**What the exercise asks:** Your task is to copy the lines of the data below from the line holding "647x517 pixels." through the line holding "This screenshot has height=405, width=525.", inclusive, exactly and with nothing added.

(Dataset entries)
________________________________________

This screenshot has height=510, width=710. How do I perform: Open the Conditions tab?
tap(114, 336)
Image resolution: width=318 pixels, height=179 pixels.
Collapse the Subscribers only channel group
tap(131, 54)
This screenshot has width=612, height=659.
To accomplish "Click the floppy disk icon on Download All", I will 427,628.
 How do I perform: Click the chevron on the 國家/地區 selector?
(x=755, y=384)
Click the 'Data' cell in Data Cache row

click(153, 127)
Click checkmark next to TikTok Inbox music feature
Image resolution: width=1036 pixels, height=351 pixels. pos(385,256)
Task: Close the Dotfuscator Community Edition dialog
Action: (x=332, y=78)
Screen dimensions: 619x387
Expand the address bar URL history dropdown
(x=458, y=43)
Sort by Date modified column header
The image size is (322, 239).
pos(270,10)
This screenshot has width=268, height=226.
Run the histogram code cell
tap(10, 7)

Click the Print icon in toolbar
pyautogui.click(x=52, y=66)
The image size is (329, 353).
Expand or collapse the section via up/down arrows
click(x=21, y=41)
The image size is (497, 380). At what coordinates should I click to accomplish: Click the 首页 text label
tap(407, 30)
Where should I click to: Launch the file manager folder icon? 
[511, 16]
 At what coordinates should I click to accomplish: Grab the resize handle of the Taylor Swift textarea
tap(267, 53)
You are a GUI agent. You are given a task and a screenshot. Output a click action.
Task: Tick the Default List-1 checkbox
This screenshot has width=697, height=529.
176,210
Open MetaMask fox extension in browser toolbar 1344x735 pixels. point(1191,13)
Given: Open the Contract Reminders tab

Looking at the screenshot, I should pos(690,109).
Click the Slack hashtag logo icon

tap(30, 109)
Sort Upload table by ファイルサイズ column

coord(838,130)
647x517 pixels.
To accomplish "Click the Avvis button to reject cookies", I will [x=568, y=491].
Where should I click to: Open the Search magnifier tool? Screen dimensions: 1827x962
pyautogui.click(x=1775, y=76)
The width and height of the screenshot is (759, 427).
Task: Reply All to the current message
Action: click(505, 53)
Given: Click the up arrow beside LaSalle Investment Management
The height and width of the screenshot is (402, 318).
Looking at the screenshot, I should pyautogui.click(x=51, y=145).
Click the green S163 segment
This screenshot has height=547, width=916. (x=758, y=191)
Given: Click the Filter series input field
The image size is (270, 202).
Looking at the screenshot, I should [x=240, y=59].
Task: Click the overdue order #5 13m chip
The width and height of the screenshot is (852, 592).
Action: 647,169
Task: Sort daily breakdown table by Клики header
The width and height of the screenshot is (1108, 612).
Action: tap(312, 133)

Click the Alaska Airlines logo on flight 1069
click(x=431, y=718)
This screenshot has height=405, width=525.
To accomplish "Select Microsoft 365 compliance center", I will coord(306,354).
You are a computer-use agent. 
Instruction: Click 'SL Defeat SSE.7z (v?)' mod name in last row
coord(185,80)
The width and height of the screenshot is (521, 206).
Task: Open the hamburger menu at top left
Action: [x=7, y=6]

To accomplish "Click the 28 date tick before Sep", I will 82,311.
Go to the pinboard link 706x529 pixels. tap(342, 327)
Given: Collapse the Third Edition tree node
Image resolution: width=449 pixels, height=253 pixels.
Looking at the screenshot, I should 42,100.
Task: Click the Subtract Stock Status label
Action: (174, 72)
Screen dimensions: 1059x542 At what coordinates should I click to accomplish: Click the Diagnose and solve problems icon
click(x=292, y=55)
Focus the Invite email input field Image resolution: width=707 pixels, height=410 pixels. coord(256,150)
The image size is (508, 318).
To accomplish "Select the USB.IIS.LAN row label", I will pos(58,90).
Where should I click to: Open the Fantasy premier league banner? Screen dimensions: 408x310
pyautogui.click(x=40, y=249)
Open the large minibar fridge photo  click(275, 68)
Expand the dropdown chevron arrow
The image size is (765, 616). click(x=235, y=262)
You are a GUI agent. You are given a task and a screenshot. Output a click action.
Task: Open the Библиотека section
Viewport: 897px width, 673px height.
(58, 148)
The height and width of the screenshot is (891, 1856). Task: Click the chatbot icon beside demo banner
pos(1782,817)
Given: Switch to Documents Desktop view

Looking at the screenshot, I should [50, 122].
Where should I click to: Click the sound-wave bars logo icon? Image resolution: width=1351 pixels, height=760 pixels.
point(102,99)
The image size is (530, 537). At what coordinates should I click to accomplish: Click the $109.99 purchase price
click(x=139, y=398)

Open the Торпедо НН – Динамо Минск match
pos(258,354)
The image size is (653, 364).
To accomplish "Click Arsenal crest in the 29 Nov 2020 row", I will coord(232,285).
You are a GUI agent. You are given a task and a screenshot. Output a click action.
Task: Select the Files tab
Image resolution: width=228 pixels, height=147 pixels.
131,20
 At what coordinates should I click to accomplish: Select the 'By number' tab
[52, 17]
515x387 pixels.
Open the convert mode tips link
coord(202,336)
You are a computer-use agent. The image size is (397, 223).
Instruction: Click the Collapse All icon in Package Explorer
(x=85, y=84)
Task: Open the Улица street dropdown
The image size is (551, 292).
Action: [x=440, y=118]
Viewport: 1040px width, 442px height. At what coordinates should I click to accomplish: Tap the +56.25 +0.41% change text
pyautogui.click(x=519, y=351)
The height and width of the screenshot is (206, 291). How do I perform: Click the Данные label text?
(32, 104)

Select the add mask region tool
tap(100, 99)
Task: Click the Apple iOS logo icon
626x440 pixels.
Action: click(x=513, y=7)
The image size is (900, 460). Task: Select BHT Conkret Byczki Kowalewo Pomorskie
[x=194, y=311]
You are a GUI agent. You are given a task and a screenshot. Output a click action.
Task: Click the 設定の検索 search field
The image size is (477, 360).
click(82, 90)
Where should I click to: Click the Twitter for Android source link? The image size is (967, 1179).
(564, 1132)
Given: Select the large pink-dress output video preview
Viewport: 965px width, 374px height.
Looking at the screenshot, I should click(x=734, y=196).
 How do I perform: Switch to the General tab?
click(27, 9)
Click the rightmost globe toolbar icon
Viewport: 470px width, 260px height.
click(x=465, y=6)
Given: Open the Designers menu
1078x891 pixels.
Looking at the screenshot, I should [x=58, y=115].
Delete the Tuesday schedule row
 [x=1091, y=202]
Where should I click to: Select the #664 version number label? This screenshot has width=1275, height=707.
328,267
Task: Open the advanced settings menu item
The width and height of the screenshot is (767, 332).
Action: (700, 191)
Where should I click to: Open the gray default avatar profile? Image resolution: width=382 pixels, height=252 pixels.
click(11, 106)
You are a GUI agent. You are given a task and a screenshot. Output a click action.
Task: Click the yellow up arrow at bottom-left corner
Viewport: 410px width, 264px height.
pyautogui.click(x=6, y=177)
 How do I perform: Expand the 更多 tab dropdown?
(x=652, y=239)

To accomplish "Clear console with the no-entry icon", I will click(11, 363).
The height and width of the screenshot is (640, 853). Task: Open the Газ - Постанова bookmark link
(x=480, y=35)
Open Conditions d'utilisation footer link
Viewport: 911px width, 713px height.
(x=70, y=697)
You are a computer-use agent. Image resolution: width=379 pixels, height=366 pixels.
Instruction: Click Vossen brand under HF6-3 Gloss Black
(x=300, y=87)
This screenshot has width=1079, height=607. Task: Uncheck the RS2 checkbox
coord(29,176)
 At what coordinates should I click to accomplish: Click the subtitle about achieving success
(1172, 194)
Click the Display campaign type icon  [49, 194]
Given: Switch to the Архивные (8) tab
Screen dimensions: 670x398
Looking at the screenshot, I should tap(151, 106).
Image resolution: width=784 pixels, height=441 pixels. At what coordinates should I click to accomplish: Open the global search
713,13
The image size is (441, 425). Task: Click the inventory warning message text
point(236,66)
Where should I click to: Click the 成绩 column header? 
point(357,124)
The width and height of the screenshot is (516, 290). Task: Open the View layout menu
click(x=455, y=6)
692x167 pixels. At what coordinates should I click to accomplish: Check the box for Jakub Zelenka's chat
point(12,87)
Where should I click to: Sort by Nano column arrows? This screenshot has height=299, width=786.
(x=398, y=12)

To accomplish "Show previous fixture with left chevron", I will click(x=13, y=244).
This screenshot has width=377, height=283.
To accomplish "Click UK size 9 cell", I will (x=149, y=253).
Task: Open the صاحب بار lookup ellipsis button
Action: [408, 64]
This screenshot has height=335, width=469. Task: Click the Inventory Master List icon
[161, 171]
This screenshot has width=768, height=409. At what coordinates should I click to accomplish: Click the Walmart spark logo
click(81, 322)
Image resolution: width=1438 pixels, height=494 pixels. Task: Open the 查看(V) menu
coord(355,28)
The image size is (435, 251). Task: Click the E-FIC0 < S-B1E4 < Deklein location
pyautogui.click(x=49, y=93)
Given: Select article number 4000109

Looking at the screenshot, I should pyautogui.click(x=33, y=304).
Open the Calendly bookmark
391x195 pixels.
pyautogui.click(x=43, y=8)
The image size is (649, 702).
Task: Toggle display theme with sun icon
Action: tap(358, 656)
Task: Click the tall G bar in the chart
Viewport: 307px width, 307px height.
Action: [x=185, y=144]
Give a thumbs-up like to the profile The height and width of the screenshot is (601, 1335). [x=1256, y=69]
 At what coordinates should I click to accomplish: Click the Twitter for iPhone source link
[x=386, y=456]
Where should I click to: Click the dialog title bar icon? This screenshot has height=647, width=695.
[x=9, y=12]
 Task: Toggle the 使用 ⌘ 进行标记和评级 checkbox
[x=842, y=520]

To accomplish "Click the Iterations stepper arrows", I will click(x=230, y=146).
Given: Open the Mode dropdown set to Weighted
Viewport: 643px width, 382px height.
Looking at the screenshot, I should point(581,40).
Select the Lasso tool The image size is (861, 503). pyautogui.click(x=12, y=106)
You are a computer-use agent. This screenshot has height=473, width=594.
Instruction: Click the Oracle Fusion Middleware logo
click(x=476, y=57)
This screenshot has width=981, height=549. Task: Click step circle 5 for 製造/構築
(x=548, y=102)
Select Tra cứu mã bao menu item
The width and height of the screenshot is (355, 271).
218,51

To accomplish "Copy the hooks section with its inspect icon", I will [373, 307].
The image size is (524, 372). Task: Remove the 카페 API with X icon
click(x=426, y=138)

________________________________________

**Output below:**
647x517 pixels.
To accomplish "Click the Avvis button to reject cookies", I will [x=568, y=491].
Where should I click to: Open the Search magnifier tool? Screen dimensions: 1827x962
pyautogui.click(x=1775, y=76)
The width and height of the screenshot is (759, 427).
Task: Reply All to the current message
Action: click(505, 53)
Given: Click the up arrow beside LaSalle Investment Management
The height and width of the screenshot is (402, 318).
Looking at the screenshot, I should pyautogui.click(x=51, y=145).
Click the green S163 segment
This screenshot has height=547, width=916. (x=758, y=191)
Given: Click the Filter series input field
The image size is (270, 202).
Looking at the screenshot, I should [x=240, y=59].
Task: Click the overdue order #5 13m chip
The width and height of the screenshot is (852, 592).
Action: 647,169
Task: Sort daily breakdown table by Клики header
The width and height of the screenshot is (1108, 612).
Action: tap(312, 133)

Click the Alaska Airlines logo on flight 1069
click(x=431, y=718)
This screenshot has height=405, width=525.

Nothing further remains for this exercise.